Empirical evidence shows that simple prompt templates with neutral formatting nearly eliminate the differential effects of spurious prompt features when compared to variants embedding penalties, statistical probabilities, persona instructions, or complex structured formats (Ismithdeen et al., 4 Sep 2025).

6. Open Challenges and Future Directions

The identification and suppression of spurious features in prompt design remains an open area. Challenges include:

• Automated detection: Constructing static analyzers or model-driven auditors to flag formatting fragility and non-semantic artifacts (Tian et al., 17 Sep 2025).
• Robust evaluation: Replacing single-format accuracy with metrics such as FormatSpread or prompt sensitivity intervals to properly characterize model reliability (Sclar et al., 2023, Ismithdeen et al., 4 Sep 2025).
• Generalization to undiscovered spurious attributes: Moving beyond known-label splits or human-designed pseudo-groups to surface unknown vulnerable features, especially in high-dimensional multimodal spaces (Jiang et al., 11 Mar 2025).
• Prompt repair and dynamic adaptation: Leveraging LLMs for self-healing prompt generation or on-the-fly context summarization (Tian et al., 17 Sep 2025).
• Causal disentanglement in learned prompts: Further decomposing prompt and feature spaces via learned invariance and spurious heads, potentially leveraging advanced independence estimators (e.g. MINE, HSIC) (Rahman et al., 26 Jun 2025).
• Fairness and safety: Evaluating models for worst-case prompt-induced bias, critical for socially sensitive applications, remains under-standardized (Sclar et al., 2023).

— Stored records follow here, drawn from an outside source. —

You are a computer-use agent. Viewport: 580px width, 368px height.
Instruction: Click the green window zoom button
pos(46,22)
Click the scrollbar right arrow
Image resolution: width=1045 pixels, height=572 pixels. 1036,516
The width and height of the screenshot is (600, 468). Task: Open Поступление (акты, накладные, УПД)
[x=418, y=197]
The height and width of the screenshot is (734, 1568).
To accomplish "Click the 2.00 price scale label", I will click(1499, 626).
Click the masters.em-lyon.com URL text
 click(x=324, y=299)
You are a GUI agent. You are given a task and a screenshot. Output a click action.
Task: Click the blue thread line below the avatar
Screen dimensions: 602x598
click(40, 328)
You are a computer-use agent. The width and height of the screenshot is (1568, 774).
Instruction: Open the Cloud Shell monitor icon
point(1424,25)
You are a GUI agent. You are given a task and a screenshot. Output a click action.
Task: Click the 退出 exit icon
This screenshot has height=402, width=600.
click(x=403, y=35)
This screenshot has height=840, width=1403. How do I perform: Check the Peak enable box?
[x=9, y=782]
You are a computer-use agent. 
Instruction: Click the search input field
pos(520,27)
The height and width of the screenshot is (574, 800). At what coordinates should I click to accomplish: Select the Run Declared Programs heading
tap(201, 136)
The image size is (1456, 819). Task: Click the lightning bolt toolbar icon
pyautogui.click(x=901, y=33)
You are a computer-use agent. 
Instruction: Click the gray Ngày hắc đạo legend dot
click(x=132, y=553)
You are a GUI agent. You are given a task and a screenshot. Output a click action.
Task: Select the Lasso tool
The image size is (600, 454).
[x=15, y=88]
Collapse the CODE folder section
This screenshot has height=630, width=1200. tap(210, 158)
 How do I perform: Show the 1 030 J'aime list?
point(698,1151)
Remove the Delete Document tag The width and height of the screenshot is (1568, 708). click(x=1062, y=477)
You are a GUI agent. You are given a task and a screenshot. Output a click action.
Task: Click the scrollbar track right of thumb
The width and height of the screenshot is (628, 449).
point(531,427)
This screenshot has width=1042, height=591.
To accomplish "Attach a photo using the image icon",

Continued research in robust prompt engineering must unify advances in explanation, detection, and loss-based suppression of spurious features across modalities, with quantifiable gains in OOD robustness and systematic reporting of model fragility to ensure dependable foundation model deployment (Tian et al., 17 Sep 2025, Ma et al., 1 Mar 2024, Rahman et al., 26 Jun 2025, Ismithdeen et al., 4 Sep 2025, Sclar et al., 2023, Ramati et al., 15 Oct 2024, Jiang et al., 11 Mar 2025).